Meeting Roles


The main duty of the Toastmaster is to act as a genial host and conduct the day’s program, including the participants. The Toastmaster creates an atmosphere of interest, expectations and receptivity.


A major portion of each Toastmasters meeting is centered on one or more speakers who have prepared their speeches based on manual project objectives. These speeches last from 4-6mins for the Icebreaker; 5-7mins for most projects in the basic Communication and Leadership Program manual; and different times for projects in various Advanced Communication and Leadership Program manuals.


One of the lessons to be practiced in speech training is that of expressing a thought within a specific time. The Timer is responsible for keeping track of time for each segment and participant in the meeting. The Timer signals the participant with a green light when qualifying time has been reached; then at the mid-point with an amber light; and a red light will signal when 30 seconds remain.

Table Topics Master

The purpose of Table Topics is to have members practice “thinking and speaking on their feet” by responding extemporaneously for a minute or two on a topic chosen by the TopicsMaster. The TopicsMaster typically calls on club members who do not have an assigned role in the meeting.

Ah Counter and Who said What

The “Ah Counter” notes the use of words and sounds used as a “crutch” or “pause filler” by anyone who speaks during the meeting. Words may be inappropriate interjections such as “and, well, but, so, you know” and sounds may be “ah, uh, um, err”, or other non-words used by the speaker. Listening is an important aspect of meetings that must be practiced. The “Ah Counter” notes facts that were presented throughout the meeting and then asks questions to ascertain the listening ability of the audience as a whole.

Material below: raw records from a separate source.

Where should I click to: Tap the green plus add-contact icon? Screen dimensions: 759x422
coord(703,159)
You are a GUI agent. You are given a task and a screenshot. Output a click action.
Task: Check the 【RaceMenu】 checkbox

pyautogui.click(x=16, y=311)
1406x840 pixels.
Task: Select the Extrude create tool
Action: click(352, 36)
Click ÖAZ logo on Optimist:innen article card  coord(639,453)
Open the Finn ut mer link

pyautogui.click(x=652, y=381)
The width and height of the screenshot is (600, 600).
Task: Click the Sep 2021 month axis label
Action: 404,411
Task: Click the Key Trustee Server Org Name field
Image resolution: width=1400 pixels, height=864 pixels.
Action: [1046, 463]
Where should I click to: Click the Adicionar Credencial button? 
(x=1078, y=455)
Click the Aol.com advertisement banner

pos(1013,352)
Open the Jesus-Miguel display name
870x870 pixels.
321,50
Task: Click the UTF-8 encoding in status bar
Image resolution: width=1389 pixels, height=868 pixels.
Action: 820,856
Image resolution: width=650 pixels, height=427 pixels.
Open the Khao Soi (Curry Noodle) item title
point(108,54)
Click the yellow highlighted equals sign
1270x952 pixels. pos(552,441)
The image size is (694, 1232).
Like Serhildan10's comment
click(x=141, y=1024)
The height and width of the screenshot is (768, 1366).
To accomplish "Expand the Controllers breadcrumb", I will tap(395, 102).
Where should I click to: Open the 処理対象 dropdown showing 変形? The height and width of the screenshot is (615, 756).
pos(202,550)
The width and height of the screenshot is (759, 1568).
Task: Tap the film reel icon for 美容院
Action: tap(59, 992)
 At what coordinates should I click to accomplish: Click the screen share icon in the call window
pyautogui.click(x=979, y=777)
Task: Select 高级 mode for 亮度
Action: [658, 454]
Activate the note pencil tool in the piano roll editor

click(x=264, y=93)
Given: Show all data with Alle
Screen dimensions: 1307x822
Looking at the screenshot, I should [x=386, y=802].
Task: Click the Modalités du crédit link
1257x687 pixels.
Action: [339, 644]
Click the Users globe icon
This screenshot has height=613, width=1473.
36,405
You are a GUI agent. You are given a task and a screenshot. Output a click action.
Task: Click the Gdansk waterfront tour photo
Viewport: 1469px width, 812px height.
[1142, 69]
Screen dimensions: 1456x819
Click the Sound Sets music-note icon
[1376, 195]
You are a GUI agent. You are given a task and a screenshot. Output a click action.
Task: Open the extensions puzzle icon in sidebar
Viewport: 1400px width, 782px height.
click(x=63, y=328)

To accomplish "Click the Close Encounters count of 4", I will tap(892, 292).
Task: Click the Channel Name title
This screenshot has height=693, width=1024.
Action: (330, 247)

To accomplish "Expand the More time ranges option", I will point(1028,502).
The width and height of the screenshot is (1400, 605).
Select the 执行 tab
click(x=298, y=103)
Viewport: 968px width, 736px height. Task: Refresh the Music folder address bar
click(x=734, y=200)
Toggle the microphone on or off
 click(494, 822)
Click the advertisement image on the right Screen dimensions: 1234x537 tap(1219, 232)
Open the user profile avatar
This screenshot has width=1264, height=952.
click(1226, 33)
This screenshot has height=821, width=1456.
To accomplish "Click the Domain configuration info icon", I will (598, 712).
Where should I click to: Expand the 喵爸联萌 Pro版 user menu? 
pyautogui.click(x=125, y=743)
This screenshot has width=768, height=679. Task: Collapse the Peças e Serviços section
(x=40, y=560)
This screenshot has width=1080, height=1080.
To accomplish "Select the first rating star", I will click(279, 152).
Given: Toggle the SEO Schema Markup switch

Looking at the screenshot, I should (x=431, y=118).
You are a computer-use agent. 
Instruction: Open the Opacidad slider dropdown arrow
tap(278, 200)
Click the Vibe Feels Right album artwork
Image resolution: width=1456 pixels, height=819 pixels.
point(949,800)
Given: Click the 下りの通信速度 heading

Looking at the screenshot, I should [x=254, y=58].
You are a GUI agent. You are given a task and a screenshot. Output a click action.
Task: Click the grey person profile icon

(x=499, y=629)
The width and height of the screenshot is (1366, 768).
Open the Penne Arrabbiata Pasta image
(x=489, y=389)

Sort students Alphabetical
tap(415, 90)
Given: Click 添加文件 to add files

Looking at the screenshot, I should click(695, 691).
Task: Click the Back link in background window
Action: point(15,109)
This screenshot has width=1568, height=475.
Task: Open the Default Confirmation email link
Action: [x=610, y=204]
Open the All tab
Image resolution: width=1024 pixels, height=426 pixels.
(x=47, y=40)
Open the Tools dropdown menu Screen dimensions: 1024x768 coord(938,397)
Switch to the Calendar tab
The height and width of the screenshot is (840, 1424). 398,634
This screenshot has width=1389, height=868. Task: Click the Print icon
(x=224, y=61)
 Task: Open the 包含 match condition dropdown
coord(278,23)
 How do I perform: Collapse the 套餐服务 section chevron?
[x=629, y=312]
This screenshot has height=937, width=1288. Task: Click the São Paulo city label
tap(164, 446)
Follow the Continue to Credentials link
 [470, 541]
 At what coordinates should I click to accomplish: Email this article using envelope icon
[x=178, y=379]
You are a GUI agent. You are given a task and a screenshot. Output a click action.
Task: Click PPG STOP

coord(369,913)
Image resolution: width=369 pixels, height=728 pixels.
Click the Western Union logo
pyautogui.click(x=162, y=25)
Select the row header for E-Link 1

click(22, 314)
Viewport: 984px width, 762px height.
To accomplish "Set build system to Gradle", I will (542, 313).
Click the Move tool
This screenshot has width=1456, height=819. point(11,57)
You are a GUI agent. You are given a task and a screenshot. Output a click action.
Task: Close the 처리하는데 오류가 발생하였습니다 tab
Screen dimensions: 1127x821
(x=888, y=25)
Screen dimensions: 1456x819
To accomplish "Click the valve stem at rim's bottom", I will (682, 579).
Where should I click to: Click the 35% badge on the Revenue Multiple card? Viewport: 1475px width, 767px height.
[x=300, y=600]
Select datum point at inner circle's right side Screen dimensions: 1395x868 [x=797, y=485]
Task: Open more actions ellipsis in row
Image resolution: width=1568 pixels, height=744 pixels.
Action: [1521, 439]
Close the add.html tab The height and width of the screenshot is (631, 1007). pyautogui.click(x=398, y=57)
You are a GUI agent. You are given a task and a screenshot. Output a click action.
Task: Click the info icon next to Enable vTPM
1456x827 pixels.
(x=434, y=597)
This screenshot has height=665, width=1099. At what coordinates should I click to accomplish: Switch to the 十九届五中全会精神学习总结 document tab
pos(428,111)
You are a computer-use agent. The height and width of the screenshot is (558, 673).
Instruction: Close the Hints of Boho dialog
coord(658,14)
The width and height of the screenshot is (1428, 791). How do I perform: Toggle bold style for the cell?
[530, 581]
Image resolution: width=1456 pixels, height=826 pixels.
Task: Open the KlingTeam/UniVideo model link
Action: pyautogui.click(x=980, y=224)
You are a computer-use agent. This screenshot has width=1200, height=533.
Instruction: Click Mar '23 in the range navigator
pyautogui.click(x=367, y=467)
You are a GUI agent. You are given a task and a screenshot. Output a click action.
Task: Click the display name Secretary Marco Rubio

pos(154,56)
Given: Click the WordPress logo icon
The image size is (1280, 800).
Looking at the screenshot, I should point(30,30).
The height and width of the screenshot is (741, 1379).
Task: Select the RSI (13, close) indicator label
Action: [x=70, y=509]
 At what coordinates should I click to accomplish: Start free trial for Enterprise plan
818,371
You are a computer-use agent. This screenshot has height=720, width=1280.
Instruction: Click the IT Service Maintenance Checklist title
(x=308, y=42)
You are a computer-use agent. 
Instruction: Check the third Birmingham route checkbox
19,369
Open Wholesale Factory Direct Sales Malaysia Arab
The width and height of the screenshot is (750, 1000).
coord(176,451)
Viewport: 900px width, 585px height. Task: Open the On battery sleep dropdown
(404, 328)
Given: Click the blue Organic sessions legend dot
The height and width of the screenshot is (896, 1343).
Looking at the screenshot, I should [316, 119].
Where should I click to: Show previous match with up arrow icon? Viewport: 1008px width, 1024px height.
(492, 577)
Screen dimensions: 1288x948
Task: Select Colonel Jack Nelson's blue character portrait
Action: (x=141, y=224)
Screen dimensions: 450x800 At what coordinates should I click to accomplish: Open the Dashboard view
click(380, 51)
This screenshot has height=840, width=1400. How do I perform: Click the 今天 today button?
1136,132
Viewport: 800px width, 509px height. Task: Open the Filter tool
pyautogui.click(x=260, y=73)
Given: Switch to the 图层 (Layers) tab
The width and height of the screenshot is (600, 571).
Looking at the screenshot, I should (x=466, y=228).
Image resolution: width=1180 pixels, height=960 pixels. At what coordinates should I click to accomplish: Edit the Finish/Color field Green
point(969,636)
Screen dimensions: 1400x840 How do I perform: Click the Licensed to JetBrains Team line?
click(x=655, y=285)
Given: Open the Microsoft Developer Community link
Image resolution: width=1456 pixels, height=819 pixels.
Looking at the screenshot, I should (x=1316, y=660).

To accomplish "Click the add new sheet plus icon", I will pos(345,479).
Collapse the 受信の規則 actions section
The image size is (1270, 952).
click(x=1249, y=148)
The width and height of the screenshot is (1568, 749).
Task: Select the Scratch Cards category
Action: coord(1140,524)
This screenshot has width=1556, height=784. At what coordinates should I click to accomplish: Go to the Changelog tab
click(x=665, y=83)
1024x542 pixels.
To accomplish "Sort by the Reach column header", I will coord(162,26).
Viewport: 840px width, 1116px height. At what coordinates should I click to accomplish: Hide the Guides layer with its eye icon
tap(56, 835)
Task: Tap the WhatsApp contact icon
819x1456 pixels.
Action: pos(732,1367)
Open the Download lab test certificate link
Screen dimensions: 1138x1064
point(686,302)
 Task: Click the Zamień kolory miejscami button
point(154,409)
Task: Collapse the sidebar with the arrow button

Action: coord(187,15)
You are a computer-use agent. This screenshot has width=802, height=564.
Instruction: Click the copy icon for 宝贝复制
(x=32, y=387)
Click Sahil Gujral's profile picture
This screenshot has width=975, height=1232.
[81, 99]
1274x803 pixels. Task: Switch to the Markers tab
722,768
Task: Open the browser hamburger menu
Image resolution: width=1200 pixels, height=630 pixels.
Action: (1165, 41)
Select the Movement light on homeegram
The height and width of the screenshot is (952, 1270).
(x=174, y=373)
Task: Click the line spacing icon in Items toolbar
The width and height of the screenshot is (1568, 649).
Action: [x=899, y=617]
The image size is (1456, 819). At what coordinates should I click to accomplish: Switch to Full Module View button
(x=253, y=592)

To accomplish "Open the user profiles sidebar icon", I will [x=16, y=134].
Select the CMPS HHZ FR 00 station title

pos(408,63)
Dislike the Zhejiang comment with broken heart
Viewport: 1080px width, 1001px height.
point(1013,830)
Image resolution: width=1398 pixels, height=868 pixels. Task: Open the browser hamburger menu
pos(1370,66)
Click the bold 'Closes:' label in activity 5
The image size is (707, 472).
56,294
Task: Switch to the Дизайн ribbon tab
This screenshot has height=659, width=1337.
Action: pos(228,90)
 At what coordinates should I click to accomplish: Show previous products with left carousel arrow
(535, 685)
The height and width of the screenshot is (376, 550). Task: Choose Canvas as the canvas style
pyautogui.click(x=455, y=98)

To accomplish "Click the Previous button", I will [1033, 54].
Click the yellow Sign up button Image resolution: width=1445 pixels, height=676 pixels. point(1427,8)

The Grammarian has two basic responsibilities. Firstly, to introduce new words to members by presenting a “Word of the Day” – a word that meeting participants can incorporate in their everyday conversations but is different from the way they usually express themselves. Secondly, to comment on the proper use of language during the course of the meeting


After every prepared speech, the speaker receives an evaluation. The Speaker’s Evaluator provides an oral and written evaluation using the guide for that project in the manual. The purpose of the evaluation is to help the Speaker become less self-conscious and a better communicator. Ideally, the Evaluator should take into account the Speaker’s skill level, habits, mannerisms and progress to date, to give positive and constructive feedback.

TableTopics Evaluator

The purpose of TableTopics evaluation is to provide speakers with valuable feedback so that one can become more confident when facing impromptu speaking situations. TableTopics Evaluator highlights positive points and as well as development feedback which helps speakers to improve upon.

General Evaluator

The General Evaluator evaluates anything and everything that takes place throughout the meeting, but especially the Evaluators. The General Evaluator is responsible for the Evaluation Team including the Ah Counter, Grammarian and Timer.